Long time no see.
I’ll start this off by saying that I have no position in equities right now — so I’m not talking my book here. I’ll expound upon why after a quick positioning update.
I rode the QQQ shorts from 444.87 > 415, TLT shorts from 94.60 > 87.50 (still have a *few* left), and am out of all of the CL longs from 69.80 > 87. I got some QQQ Put spreads on 5/6 & again on 5/10. Struck out on those and closed them on 5/15. Entered a starter position on CL shortly after that.
Now, there are a few reasons for my present perspective on equities.
The wrecking ball — rising oil, rising $, and a bear steepener — may reappear soon.
Transports aren’t playing ball.
As for the wrecking ball,
In light blue is managed money short positions in CL. I marked periods where positioning was conducive for upside. This helped me go long on 7/7/23 and again on 12/13/23.
The $ has clearly been weak as of late, but it’s not dead yet. Still has some life left.
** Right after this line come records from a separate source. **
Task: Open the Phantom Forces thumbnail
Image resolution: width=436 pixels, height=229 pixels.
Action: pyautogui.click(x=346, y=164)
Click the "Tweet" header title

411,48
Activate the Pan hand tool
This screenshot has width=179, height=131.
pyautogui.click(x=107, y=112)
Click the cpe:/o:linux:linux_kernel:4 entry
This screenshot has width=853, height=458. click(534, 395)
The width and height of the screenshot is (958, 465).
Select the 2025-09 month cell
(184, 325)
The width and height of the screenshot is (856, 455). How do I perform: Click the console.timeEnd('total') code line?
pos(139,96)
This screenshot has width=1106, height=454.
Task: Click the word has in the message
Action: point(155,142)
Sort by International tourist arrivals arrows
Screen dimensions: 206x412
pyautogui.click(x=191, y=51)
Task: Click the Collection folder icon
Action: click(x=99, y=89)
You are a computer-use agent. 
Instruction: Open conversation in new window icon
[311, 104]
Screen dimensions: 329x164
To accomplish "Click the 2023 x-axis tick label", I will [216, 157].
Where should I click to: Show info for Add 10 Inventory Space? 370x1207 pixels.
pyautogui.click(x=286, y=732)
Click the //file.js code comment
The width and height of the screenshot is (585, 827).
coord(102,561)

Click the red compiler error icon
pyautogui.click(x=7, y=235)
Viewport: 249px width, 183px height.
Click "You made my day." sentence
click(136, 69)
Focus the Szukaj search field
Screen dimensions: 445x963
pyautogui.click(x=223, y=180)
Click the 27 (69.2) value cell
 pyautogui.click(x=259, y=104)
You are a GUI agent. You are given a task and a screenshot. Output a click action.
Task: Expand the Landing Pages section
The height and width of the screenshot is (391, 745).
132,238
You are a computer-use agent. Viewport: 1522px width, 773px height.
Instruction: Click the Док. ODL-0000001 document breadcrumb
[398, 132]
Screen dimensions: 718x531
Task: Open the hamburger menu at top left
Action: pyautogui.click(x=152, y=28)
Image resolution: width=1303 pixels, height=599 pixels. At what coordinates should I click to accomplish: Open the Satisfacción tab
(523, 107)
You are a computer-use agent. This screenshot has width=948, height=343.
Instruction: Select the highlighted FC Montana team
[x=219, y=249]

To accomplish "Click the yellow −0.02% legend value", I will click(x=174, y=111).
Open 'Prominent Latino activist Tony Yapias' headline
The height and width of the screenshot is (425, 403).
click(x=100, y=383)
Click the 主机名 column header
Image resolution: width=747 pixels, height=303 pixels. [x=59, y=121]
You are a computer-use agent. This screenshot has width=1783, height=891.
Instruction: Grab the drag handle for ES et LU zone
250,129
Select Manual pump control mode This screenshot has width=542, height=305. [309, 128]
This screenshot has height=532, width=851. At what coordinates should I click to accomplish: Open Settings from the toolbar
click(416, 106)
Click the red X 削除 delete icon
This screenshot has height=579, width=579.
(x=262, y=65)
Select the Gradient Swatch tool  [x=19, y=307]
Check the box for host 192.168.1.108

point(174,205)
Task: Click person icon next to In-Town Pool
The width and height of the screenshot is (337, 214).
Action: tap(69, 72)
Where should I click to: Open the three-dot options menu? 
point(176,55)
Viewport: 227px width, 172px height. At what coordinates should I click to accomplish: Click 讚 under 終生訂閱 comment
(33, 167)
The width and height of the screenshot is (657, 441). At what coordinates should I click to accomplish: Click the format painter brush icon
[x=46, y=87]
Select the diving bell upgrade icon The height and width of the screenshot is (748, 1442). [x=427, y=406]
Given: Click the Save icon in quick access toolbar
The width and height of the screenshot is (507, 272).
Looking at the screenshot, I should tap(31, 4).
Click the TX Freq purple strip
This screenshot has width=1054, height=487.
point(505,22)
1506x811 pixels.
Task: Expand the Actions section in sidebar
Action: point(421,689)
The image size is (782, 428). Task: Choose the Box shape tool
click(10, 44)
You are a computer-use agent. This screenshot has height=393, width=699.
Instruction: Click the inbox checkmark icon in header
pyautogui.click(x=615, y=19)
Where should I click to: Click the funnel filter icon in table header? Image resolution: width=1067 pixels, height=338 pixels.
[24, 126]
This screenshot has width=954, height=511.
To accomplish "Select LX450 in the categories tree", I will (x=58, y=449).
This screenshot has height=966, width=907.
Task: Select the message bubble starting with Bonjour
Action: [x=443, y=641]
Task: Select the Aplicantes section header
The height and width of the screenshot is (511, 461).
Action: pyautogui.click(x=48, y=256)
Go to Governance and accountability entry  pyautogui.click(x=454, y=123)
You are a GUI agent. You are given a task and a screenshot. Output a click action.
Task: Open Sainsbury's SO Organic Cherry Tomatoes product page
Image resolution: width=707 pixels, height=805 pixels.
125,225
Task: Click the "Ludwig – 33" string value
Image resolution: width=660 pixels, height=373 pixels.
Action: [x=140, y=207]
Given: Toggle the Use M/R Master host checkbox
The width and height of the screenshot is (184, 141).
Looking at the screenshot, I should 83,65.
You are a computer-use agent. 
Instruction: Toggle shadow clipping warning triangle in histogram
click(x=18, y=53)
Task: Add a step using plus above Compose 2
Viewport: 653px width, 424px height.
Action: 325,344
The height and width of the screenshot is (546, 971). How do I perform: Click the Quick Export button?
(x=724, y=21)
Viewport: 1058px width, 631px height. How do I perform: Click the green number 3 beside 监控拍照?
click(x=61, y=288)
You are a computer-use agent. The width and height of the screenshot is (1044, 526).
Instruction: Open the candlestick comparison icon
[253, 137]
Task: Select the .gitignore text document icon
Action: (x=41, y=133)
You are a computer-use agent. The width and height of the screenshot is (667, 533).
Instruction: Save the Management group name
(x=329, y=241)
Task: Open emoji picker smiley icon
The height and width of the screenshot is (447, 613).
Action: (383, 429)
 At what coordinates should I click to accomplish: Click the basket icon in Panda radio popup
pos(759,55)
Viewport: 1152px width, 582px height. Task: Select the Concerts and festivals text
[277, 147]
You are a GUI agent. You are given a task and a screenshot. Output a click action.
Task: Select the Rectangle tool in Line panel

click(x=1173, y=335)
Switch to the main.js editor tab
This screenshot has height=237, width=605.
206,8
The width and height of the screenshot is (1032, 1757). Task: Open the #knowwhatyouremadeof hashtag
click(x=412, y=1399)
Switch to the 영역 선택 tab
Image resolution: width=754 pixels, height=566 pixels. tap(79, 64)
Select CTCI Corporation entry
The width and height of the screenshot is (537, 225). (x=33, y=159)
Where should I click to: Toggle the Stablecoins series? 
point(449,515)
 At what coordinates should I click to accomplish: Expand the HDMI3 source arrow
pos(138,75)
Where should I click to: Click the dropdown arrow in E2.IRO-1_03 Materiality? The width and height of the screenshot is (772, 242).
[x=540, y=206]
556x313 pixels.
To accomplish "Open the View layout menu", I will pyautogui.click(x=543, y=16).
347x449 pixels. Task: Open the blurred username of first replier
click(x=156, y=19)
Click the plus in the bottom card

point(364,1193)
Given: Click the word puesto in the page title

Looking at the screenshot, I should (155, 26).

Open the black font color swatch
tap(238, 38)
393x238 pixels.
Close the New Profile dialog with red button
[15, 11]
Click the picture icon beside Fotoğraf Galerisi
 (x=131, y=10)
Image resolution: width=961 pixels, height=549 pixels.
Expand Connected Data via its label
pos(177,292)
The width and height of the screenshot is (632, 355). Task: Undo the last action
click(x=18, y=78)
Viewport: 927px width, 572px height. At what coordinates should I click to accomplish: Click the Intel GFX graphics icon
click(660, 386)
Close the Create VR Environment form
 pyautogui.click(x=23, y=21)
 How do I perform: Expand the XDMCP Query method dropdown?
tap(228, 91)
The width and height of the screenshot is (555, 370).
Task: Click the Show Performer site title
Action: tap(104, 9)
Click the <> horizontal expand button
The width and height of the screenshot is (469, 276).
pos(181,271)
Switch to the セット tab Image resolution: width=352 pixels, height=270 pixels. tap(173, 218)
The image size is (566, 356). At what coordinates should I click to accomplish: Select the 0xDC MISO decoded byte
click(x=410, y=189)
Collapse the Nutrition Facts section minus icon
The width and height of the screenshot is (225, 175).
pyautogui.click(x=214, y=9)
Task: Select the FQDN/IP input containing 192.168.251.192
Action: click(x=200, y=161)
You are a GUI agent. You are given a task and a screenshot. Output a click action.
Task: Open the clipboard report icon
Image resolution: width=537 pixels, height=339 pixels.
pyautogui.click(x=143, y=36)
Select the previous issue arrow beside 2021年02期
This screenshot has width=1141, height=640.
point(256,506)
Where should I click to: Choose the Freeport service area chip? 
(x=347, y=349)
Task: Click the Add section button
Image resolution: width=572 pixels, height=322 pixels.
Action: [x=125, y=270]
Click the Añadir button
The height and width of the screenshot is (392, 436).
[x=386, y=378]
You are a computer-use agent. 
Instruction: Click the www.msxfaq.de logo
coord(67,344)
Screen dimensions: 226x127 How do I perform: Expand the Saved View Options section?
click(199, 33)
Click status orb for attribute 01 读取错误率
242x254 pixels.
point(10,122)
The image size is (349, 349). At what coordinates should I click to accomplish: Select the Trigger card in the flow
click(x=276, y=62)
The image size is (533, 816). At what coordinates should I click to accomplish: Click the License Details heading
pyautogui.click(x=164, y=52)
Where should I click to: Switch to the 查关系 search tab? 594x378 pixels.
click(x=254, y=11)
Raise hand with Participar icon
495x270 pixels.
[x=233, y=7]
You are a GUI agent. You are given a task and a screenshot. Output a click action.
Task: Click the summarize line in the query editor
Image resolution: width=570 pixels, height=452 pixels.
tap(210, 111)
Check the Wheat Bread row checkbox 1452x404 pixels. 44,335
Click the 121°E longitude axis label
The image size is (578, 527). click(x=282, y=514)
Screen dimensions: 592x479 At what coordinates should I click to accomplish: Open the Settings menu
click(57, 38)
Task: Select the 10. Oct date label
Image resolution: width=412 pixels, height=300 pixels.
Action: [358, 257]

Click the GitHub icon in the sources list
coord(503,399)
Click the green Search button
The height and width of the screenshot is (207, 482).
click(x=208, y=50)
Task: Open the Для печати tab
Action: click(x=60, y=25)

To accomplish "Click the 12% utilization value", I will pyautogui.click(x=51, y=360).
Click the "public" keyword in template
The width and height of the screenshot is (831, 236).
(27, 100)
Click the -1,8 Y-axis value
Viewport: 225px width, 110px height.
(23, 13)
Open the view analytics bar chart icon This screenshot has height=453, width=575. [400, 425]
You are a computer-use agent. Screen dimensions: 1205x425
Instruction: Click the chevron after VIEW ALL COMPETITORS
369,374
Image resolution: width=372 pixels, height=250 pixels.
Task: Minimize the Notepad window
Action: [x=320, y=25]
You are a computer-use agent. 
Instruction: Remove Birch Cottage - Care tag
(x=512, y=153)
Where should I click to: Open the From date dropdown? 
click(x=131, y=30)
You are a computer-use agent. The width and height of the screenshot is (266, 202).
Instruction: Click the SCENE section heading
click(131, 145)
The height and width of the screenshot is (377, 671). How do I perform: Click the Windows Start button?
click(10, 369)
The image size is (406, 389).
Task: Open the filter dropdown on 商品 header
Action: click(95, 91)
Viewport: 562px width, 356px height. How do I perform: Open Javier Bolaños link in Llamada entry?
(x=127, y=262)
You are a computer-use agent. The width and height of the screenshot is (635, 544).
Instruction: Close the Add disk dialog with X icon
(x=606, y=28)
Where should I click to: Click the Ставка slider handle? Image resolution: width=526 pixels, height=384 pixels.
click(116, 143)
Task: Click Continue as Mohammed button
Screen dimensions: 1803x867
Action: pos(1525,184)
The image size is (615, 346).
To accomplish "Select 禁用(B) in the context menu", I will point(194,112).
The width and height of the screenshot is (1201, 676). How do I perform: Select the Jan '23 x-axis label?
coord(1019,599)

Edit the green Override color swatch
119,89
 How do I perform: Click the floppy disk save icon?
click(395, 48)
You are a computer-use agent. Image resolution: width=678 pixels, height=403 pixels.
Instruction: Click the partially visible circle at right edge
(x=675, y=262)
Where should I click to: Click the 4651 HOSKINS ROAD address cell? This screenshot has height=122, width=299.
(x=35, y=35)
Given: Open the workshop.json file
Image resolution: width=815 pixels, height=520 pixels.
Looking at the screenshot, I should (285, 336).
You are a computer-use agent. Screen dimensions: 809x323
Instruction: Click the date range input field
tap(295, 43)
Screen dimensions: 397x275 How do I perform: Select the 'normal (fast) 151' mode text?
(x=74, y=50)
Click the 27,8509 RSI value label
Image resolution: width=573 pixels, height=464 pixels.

And the long end wasn’t playing ball either. It’s recent performance has been nothing more than a countertrend rally. Also worth noting that the plethora of tailwinds for bonds couldn’t muster anything more than that.
Slowly but surely, the components of the wrecking ball will re-enter the playing field.
Transports
While re-reading one of my favorite books from Harry D Schultz — Bear Market Investing Strategies — I stumbled upon some pertinent information.
“Dow Theory was seen as a bellwether indicator of economic direction, rather than a stock market predictor. But, over the 100 plus years it has been in existence, it has forecast most major bull and bear markets…Dow Theory holds that whenever the DJIA moves to a new rally high (or low), the Dow Jones transportation average must do the same (thus “confirming the move”) shortly thereafter, or else the move is false and cannot long be sustained and a reversal will follow.”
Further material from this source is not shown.